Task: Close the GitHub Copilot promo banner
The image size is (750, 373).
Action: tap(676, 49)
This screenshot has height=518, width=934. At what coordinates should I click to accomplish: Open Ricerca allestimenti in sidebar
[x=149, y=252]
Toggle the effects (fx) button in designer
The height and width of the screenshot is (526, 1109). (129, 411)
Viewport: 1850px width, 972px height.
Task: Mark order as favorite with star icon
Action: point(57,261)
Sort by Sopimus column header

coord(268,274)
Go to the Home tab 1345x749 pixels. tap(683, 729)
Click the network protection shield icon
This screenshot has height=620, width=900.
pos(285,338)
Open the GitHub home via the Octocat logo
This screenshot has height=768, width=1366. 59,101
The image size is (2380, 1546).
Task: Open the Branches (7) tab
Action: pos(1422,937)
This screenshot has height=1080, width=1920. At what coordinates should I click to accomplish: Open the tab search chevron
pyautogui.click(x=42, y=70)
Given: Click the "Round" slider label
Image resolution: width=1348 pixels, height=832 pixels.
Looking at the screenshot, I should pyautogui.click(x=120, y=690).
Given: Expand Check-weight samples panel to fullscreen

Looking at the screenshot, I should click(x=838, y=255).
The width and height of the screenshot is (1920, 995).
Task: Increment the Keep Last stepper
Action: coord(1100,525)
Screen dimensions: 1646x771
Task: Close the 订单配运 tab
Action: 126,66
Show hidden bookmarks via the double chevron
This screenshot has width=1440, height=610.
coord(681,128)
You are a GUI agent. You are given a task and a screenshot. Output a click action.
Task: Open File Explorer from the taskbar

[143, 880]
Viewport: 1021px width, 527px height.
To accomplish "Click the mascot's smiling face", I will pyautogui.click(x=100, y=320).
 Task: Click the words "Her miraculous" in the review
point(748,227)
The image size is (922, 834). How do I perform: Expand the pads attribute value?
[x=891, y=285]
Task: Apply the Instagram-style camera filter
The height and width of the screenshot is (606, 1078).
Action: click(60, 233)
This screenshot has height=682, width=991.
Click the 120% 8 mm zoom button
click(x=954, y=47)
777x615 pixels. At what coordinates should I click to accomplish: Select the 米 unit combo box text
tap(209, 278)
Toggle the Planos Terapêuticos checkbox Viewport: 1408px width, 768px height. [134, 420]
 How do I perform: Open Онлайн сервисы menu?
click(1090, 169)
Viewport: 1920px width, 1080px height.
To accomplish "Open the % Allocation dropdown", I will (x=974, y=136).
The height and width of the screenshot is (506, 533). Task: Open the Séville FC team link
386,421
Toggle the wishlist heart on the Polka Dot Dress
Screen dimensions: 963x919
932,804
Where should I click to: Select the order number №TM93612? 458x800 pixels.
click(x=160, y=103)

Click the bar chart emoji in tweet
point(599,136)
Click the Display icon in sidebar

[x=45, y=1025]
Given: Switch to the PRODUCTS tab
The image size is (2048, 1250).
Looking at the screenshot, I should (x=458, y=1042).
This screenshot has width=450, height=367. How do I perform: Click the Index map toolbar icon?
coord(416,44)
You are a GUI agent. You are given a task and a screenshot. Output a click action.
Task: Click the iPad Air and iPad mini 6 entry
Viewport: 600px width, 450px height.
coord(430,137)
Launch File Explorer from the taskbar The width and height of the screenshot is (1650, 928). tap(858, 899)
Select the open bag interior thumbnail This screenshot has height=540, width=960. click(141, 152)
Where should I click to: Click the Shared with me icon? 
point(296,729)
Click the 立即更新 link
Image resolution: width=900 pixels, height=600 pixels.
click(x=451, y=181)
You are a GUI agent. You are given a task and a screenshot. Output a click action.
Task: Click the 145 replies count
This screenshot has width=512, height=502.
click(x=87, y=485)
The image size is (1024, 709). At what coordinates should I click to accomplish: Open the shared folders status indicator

════

▶ Problem details
Rewrite all the items above, changing each "File Explorer" to "Windows Explorer" and leaving everything else unchanged.

▶ Result
Task: Close the GitHub Copilot promo banner
The image size is (750, 373).
Action: tap(676, 49)
This screenshot has height=518, width=934. At what coordinates should I click to accomplish: Open Ricerca allestimenti in sidebar
[x=149, y=252]
Toggle the effects (fx) button in designer
The height and width of the screenshot is (526, 1109). (129, 411)
Viewport: 1850px width, 972px height.
Task: Mark order as favorite with star icon
Action: point(57,261)
Sort by Sopimus column header

coord(268,274)
Go to the Home tab 1345x749 pixels. tap(683, 729)
Click the network protection shield icon
This screenshot has height=620, width=900.
pos(285,338)
Open the GitHub home via the Octocat logo
This screenshot has height=768, width=1366. 59,101
The image size is (2380, 1546).
Task: Open the Branches (7) tab
Action: pos(1422,937)
This screenshot has height=1080, width=1920. At what coordinates should I click to accomplish: Open the tab search chevron
pyautogui.click(x=42, y=70)
Given: Click the "Round" slider label
Image resolution: width=1348 pixels, height=832 pixels.
Looking at the screenshot, I should pyautogui.click(x=120, y=690).
Given: Expand Check-weight samples panel to fullscreen

Looking at the screenshot, I should click(x=838, y=255).
The width and height of the screenshot is (1920, 995).
Task: Increment the Keep Last stepper
Action: coord(1100,525)
Screen dimensions: 1646x771
Task: Close the 订单配运 tab
Action: 126,66
Show hidden bookmarks via the double chevron
This screenshot has width=1440, height=610.
coord(681,128)
You are a GUI agent. You are given a task and a screenshot. Output a click action.
Task: Open Windows Explorer from the taskbar

[143, 880]
Viewport: 1021px width, 527px height.
To accomplish "Click the mascot's smiling face", I will pyautogui.click(x=100, y=320).
 Task: Click the words "Her miraculous" in the review
point(748,227)
The image size is (922, 834). How do I perform: Expand the pads attribute value?
[x=891, y=285]
Task: Apply the Instagram-style camera filter
The height and width of the screenshot is (606, 1078).
Action: click(60, 233)
This screenshot has height=682, width=991.
Click the 120% 8 mm zoom button
click(x=954, y=47)
777x615 pixels. At what coordinates should I click to accomplish: Select the 米 unit combo box text
tap(209, 278)
Toggle the Planos Terapêuticos checkbox Viewport: 1408px width, 768px height. [134, 420]
 How do I perform: Open Онлайн сервисы menu?
click(1090, 169)
Viewport: 1920px width, 1080px height.
To accomplish "Open the % Allocation dropdown", I will (x=974, y=136).
The height and width of the screenshot is (506, 533). Task: Open the Séville FC team link
386,421
Toggle the wishlist heart on the Polka Dot Dress
Screen dimensions: 963x919
932,804
Where should I click to: Select the order number №TM93612? 458x800 pixels.
click(x=160, y=103)

Click the bar chart emoji in tweet
point(599,136)
Click the Display icon in sidebar

[x=45, y=1025]
Given: Switch to the PRODUCTS tab
The image size is (2048, 1250).
Looking at the screenshot, I should (x=458, y=1042).
This screenshot has width=450, height=367. How do I perform: Click the Index map toolbar icon?
coord(416,44)
You are a GUI agent. You are given a task and a screenshot. Output a click action.
Task: Click the iPad Air and iPad mini 6 entry
Viewport: 600px width, 450px height.
coord(430,137)
Launch Windows Explorer from the taskbar The width and height of the screenshot is (1650, 928). tap(858, 899)
Select the open bag interior thumbnail This screenshot has height=540, width=960. click(141, 152)
Where should I click to: Click the Shared with me icon? 
point(296,729)
Click the 立即更新 link
Image resolution: width=900 pixels, height=600 pixels.
click(x=451, y=181)
You are a GUI agent. You are given a task and a screenshot. Output a click action.
Task: Click the 145 replies count
This screenshot has width=512, height=502.
click(x=87, y=485)
The image size is (1024, 709). At what coordinates should I click to accomplish: Open the shared folders status indicator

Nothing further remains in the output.